The enablement of such a current through phototransistor 20d may result from intentional continuous illumination by light source 8, and is not dependent upon any intermittent or pulsed illumination. A common scenario where the embodiment of the circuit shown in FIG. 12 might be actuated to remotely initiate some function, typically a test, is to maintain the phototransistor 20e in darkened ambient light conditions such as a dark room while a directed light beam, such as from a flashlight, is directed to illuminate only phototransistor 20d.
It should be understood from the discussion of all embodiments of the function initiating circuitry in accordance with the present invention that such circuitry is not required to be exclusively used to cause an occurrence, such as the sounding of a smoke alarm, but may also, equivalently, be used to cause suspension or termination of an ongoing occurrence, such as the undesired sounding of the same smoke alarm. Thus the function initiated may be either on enablement or a disablement of another, primary, function. The enablement or disablement may be temporary or, with incorporation of a bistable latch, permanent. Indeed, it may be envisioned that two separate and distinct function-initiating circuits in accordance with the present invention could be incorporated in a single device--one to actuate the device to assume a first, test, mode of operation and the other circuit to actuate the device to reassume a second, operational, mode of operation.
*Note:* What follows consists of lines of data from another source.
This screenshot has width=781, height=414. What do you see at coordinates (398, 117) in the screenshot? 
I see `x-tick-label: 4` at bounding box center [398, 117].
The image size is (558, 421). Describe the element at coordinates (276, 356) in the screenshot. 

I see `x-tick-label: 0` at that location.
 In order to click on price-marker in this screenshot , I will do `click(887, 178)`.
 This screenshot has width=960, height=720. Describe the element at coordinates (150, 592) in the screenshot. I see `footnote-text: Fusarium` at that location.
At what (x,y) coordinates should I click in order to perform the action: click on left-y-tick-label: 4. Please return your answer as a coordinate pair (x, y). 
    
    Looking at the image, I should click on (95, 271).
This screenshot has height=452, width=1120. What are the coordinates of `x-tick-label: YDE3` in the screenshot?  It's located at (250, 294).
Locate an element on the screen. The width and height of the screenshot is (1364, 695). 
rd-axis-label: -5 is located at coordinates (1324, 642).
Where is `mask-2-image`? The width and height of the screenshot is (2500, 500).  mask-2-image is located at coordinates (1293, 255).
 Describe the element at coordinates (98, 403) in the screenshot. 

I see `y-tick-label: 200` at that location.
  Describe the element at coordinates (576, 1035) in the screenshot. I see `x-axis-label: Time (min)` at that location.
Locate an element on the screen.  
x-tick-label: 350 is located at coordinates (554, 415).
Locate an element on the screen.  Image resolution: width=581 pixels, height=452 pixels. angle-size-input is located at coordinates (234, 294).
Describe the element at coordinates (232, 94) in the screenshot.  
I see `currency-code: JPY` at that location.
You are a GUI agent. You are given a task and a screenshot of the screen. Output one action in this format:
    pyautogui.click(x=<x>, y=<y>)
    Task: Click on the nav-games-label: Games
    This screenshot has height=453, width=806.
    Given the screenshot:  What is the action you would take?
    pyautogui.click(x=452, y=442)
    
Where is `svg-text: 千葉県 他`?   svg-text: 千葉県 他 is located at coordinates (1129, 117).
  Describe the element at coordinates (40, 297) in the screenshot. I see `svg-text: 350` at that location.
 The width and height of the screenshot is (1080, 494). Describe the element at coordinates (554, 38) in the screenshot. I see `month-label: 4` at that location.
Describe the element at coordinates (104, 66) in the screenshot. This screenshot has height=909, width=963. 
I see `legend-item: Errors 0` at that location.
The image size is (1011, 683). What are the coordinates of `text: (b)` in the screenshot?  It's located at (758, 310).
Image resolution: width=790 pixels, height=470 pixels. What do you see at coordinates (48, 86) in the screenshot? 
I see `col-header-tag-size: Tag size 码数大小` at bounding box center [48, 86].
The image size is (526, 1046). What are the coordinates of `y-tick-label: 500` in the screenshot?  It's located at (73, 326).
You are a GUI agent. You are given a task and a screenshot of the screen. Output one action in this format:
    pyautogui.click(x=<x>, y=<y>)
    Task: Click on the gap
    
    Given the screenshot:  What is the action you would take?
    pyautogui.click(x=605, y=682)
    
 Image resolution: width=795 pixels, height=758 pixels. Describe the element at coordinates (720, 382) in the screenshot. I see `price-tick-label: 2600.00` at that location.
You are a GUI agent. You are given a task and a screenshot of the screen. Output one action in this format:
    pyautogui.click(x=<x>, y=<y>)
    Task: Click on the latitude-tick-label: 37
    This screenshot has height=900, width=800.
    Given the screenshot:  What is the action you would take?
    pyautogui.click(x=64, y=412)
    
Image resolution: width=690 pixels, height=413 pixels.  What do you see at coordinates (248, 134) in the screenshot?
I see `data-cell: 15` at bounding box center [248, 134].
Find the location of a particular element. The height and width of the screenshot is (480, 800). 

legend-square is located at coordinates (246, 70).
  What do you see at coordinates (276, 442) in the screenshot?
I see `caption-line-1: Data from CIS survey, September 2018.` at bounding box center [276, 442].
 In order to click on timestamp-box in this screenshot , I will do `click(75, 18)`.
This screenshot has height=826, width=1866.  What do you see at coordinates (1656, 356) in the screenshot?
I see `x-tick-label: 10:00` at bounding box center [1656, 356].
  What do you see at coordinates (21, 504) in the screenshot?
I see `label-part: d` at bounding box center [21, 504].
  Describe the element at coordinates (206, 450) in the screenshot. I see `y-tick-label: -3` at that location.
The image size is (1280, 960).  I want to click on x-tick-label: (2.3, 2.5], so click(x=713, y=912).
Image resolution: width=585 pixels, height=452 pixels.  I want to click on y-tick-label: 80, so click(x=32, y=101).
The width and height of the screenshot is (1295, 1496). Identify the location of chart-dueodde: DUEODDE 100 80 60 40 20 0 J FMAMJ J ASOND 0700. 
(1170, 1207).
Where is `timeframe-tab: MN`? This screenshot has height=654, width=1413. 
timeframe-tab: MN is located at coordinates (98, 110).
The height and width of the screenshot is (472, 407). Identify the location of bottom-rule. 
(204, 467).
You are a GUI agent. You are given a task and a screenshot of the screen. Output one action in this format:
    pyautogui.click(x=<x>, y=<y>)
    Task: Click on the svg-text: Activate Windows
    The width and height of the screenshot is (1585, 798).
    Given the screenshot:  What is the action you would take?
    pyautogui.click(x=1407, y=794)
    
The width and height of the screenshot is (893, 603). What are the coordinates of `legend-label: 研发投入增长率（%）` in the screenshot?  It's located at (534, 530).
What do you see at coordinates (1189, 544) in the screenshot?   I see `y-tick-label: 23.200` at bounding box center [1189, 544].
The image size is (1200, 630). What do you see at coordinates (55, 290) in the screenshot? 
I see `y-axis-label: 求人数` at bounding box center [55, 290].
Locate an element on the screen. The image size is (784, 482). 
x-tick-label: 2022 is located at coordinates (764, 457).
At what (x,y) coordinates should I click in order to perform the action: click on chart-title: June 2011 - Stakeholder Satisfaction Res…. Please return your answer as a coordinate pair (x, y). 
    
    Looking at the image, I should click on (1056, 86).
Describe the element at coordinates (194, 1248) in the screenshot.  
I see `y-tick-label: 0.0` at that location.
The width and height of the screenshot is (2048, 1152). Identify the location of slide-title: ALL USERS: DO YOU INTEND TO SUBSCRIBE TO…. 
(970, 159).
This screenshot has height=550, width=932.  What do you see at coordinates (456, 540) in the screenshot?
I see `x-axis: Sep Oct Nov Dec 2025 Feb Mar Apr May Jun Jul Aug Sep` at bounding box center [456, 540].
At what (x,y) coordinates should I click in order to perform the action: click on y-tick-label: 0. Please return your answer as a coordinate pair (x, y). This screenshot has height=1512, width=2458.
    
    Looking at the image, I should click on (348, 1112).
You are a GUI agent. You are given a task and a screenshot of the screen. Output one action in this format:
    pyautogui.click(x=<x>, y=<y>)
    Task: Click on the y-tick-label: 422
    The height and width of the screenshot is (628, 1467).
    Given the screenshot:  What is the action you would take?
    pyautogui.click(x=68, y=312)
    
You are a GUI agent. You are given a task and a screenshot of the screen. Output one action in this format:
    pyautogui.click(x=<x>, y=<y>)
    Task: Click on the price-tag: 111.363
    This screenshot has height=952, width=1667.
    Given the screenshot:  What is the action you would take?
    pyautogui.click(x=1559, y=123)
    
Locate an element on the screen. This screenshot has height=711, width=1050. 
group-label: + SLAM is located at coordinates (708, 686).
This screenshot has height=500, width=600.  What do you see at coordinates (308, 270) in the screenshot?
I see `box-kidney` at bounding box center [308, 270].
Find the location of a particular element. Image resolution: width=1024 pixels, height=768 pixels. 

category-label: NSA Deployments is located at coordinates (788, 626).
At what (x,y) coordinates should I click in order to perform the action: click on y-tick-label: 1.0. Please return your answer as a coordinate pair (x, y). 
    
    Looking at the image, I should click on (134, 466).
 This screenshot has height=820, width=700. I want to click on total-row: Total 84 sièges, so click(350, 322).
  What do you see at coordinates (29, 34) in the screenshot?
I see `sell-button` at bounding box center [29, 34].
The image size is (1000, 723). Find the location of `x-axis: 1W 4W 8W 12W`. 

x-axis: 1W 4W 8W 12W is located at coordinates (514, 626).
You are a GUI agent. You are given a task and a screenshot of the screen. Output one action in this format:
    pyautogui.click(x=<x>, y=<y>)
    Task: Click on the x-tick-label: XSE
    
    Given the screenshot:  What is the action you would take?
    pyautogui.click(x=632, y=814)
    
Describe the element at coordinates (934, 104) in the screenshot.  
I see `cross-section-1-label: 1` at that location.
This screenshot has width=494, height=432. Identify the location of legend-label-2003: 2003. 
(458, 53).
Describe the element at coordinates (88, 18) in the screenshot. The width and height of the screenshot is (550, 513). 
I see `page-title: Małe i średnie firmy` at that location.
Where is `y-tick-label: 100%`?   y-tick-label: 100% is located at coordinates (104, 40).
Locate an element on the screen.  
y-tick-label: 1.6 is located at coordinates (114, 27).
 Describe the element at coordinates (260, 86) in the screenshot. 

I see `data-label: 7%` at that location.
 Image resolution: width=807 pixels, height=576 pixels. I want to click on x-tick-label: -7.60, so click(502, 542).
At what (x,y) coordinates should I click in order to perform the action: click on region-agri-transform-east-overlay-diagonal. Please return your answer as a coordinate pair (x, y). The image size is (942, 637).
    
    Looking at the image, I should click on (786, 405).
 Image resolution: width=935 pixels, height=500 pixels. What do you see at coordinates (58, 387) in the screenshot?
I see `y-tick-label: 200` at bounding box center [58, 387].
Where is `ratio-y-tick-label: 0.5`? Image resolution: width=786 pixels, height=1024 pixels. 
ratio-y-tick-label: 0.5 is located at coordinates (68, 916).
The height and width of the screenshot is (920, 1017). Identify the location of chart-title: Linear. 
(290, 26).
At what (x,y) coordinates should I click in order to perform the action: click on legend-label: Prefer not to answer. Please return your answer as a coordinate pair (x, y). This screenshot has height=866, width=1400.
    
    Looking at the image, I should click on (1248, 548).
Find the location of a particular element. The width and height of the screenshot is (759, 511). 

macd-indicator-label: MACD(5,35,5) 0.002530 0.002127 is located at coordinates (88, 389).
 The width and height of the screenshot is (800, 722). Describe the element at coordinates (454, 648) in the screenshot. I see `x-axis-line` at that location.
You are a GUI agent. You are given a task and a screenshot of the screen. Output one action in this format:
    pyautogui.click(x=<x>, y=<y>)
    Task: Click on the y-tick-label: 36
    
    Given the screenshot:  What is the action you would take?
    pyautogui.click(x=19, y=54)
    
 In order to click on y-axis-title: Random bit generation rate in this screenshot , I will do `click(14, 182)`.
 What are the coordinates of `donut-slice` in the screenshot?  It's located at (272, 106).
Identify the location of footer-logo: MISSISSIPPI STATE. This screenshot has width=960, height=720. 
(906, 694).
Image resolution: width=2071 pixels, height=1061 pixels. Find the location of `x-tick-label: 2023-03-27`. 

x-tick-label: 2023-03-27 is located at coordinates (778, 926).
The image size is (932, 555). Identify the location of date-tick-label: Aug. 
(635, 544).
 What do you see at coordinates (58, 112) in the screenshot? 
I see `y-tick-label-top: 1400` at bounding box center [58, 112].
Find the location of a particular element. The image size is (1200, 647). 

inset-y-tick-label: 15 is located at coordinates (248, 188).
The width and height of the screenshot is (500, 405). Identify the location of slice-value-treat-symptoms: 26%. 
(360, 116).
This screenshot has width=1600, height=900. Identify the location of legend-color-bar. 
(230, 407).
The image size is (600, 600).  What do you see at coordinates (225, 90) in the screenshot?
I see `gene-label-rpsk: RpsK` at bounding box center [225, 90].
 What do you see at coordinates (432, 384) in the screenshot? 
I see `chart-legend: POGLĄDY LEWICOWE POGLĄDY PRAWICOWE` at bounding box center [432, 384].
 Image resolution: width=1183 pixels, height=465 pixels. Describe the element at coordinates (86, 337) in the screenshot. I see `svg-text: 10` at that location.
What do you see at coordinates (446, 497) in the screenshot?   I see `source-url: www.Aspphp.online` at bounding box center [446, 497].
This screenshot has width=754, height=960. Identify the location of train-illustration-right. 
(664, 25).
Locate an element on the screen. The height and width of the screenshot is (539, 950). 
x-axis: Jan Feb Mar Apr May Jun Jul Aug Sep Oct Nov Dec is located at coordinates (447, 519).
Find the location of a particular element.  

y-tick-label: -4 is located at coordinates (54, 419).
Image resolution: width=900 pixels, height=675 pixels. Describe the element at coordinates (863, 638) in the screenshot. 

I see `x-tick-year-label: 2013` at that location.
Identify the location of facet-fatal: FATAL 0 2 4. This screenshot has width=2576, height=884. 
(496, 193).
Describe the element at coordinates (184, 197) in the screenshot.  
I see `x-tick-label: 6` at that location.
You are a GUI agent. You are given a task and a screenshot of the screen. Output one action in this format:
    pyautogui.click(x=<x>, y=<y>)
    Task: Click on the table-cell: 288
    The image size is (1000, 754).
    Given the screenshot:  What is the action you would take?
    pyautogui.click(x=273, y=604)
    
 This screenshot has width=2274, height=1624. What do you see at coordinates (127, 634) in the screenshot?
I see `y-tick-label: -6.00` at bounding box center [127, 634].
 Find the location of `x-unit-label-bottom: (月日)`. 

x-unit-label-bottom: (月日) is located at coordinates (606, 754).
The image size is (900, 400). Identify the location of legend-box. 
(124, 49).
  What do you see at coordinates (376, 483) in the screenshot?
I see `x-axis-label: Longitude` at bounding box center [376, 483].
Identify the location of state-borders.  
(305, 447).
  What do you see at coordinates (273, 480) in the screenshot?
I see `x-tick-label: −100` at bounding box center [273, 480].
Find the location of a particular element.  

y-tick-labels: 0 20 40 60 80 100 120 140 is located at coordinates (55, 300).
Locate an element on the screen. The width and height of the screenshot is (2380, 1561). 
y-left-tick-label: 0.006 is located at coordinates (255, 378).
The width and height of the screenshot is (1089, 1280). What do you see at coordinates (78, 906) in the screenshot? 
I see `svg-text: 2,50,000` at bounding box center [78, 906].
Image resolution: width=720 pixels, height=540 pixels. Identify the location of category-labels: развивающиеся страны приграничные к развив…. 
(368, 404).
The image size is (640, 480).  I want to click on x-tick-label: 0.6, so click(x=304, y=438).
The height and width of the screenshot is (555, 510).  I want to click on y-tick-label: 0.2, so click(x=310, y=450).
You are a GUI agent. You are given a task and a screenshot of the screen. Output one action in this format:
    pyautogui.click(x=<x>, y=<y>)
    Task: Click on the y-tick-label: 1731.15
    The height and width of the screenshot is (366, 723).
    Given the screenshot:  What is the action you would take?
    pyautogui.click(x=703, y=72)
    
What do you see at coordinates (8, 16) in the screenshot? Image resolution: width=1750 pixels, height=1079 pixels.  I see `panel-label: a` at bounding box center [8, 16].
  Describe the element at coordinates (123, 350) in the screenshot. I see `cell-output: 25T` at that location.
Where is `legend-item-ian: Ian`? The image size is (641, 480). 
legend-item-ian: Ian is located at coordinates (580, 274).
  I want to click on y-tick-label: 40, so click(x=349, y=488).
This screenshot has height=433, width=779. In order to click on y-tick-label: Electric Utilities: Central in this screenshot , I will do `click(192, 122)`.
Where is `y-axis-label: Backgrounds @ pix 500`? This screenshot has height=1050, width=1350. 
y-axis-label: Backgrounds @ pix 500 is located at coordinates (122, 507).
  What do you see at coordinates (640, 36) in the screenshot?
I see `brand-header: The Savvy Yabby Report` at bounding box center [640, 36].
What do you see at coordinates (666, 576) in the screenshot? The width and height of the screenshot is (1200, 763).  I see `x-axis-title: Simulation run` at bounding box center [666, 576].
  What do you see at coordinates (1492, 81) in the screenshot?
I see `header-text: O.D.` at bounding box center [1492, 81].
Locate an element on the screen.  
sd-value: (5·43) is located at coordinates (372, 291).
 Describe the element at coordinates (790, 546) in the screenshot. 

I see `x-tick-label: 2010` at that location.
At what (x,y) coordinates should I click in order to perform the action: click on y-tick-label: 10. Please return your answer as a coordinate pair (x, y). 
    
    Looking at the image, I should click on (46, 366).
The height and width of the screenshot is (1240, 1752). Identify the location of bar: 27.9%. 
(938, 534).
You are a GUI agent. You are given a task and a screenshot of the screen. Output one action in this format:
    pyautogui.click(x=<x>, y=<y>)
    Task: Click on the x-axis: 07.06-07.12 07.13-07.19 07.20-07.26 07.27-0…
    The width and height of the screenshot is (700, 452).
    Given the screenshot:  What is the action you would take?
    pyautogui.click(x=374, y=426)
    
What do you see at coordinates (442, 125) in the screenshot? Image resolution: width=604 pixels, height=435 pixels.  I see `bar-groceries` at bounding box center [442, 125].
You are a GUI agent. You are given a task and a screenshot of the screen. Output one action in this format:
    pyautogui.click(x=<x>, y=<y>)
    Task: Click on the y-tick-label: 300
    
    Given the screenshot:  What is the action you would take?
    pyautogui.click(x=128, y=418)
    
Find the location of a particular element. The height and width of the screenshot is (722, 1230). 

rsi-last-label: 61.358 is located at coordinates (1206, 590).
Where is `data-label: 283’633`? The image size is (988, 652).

From the foregoing, it will be observed that numerous variations and modifications may be effected without departing from the spirit and scope of the novel concept of the invention. It is to be understood that no limitation with respect to the specific apparatus illustrated herein is intended or should be inferred. It is, of course, intended to cover by the appended claims all such modifications as fall within the scope of the claims.